Communications Minister, Senator Stephen Conroy, has predicted the national broadband network (NBN) will bring hundreds of TV channels to Australia and flagged a consequential need for radical change in the media sector’s regulatory framework.
In response to a question on how the NBN would affect the media sector’s regulatory framework, Conroy, pointed to IPTV providers in Hong Kong as an example of the kind of threat to incumbent TV providers that will force change.
“Convergence has happened. The broadband network is going to radically reshape the media sector,” Conroy said. “Some get it a lot, some don’t quite get it yet and some have been in a position of privilege for some time and had competition kept away from them. But broadband network IPTV [will bring] hundreds and hundreds and hundreds of channels of choice for consumers. That is going to force a radical change.”
As the NBN is based on a fibre-to-the-premises (fttp) approach that can handle the bandwidth demands of IPTV, existing regulations such as the 75/25 rule – where broadcasters are not allowed to reach more than 75 per cent of the population – will need to be reworked, Conroy said, adding he was already participating in discussions with these issues in mind.
“IPTV is an international phenomenon. Hong Kong IPTV, if you can get it connected up is just unbelievable. It is a threat not just to free to air networks it is a threat to existing, incumbent pay networks,” Conroy said. “It has a slice and dice [approach] – you can take an hour, you can take a genre, you can take a week, you can take a package of anything you want and slice and dice it any way you want. So there are enormous challenges to our media sector coming through the broadband revolution. The regulation is going to have to find a way to move, change, adopt or be got rid of as that new environment is there.”

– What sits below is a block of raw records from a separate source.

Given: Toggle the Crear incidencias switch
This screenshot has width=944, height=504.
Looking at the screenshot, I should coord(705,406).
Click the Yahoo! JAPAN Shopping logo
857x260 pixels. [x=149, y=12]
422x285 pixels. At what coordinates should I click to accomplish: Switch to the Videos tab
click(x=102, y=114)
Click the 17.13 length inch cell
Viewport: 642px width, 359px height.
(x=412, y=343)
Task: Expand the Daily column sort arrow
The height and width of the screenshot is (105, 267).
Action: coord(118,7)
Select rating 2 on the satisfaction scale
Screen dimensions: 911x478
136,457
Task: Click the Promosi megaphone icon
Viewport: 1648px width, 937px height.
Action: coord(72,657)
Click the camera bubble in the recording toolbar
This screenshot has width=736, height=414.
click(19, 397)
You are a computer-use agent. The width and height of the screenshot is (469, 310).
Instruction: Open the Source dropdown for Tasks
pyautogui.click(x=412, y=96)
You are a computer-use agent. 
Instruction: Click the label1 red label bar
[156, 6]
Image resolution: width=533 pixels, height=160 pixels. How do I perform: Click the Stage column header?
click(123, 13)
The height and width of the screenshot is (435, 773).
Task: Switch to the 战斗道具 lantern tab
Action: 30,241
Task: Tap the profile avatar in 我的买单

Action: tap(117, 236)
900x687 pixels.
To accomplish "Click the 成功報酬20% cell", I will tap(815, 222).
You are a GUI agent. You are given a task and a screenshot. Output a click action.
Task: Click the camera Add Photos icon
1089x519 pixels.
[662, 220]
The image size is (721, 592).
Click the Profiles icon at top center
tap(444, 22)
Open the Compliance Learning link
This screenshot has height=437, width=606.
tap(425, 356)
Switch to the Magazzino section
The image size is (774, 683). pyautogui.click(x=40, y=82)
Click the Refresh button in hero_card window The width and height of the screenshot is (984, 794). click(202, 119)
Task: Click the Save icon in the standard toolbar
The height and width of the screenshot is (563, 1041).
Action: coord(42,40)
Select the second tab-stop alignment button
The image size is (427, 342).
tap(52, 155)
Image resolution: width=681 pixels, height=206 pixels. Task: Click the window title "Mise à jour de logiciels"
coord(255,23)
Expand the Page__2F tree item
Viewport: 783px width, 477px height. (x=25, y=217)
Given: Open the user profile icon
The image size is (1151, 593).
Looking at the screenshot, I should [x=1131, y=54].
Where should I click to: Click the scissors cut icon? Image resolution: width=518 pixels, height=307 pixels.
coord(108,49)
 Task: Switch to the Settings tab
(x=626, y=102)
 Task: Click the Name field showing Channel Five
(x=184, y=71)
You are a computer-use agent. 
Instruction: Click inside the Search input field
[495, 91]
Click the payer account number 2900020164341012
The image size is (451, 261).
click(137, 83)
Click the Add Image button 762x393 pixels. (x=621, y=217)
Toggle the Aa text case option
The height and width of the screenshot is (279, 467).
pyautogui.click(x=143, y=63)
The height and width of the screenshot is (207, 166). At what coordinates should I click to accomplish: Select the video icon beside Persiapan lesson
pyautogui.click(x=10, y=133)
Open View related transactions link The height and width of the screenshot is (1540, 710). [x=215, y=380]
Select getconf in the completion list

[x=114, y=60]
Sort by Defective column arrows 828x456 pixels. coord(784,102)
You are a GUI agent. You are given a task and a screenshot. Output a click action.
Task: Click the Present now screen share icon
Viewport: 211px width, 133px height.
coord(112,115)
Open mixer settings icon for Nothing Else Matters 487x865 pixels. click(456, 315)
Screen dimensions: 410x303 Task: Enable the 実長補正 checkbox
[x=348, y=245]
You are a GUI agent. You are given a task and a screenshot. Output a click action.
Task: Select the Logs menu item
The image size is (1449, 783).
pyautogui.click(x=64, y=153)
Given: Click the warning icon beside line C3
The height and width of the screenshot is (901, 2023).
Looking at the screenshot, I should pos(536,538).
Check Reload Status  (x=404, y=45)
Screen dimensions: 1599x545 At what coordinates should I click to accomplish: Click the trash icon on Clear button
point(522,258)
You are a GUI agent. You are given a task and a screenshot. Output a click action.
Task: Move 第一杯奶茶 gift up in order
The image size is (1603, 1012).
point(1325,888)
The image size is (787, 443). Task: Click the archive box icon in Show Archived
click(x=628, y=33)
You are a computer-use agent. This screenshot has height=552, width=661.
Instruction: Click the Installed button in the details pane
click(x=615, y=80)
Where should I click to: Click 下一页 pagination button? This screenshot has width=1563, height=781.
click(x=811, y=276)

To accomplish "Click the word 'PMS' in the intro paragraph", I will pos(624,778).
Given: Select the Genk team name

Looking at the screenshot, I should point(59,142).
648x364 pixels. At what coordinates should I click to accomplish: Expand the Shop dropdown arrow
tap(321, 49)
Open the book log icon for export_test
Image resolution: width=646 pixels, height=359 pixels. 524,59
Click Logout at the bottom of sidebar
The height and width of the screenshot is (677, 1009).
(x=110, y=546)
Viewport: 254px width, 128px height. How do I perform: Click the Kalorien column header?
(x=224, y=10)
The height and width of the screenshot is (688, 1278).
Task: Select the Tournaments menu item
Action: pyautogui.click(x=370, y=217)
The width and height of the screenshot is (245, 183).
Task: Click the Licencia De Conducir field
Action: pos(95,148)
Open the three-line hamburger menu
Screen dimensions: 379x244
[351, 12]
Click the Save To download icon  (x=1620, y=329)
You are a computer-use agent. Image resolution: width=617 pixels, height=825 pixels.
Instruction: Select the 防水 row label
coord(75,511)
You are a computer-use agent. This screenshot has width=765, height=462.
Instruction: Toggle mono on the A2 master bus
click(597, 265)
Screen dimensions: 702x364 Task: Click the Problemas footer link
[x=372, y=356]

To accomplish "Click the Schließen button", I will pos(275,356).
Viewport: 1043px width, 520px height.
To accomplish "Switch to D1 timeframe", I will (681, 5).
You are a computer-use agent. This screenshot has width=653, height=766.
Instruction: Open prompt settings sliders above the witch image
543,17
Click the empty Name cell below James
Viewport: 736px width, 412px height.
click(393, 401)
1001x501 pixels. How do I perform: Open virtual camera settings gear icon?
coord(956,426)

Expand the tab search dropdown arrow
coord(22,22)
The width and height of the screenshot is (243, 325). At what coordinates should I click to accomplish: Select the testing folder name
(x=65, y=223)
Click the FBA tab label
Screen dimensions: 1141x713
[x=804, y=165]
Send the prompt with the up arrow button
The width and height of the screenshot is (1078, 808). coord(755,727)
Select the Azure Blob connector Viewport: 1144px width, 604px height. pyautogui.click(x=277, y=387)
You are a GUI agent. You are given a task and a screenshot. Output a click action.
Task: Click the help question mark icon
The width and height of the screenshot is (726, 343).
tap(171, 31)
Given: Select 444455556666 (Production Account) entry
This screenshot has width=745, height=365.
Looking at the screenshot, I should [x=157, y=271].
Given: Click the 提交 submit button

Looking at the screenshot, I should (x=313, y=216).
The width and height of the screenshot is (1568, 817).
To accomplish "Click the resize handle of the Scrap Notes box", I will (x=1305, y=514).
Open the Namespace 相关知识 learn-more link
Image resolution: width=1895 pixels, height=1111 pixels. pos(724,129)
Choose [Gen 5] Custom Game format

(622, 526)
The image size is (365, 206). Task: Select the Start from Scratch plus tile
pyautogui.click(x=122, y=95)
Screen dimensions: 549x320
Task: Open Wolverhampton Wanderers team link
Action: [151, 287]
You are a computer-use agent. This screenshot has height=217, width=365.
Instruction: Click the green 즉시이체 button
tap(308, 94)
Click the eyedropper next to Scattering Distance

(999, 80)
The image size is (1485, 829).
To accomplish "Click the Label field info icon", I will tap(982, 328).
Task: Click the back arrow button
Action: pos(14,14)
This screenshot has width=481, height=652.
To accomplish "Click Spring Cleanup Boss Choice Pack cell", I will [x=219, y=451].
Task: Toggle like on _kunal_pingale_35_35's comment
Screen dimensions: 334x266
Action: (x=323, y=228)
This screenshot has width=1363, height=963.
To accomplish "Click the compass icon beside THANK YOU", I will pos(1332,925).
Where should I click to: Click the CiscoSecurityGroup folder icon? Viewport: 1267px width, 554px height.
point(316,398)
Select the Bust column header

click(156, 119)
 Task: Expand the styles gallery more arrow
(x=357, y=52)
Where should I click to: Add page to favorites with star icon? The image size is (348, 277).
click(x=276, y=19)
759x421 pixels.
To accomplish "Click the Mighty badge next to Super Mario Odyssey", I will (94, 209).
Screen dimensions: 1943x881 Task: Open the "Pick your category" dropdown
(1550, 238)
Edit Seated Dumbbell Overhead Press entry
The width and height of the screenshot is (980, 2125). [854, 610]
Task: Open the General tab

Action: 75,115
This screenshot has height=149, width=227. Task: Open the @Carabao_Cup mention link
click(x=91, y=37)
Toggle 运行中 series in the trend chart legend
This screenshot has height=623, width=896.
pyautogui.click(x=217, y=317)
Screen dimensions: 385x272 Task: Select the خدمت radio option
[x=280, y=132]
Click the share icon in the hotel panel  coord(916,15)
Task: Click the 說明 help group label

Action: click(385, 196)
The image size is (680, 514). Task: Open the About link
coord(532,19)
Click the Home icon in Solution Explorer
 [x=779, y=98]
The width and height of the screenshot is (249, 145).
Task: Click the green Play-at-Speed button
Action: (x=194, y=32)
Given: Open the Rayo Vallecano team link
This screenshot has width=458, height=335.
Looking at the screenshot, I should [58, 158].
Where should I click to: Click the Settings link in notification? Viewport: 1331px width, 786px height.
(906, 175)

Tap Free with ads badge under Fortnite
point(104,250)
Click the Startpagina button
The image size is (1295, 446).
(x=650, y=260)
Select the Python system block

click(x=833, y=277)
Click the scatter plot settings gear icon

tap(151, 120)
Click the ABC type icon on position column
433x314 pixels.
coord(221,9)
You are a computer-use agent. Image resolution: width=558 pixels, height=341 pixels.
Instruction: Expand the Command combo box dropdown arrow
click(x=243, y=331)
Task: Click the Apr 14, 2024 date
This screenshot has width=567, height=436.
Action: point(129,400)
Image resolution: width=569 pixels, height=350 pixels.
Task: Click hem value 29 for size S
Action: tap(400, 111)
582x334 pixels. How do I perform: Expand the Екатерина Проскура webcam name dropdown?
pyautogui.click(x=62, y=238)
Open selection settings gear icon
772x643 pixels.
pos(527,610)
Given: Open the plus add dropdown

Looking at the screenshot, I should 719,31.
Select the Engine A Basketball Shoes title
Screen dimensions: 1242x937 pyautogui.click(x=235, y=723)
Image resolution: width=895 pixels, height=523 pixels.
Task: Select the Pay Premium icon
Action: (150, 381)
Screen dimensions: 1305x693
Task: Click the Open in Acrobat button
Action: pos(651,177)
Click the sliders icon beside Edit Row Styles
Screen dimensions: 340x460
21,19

The minister’s comments were also recently echoed by Alcatel-Lucent Asia-Pacific futurologist, Geof Heydon.
“If you said to me, in 20 years time what would be the way we are watching broadcast TV, the answer would be on the fibre network. There won’t be any terrestrial TV anymore – there just won’t be any reason to have it. There will be a migration to fully digital and then I think a migration to fibre-based delivery for everybody,” he told ARN in a recent interview.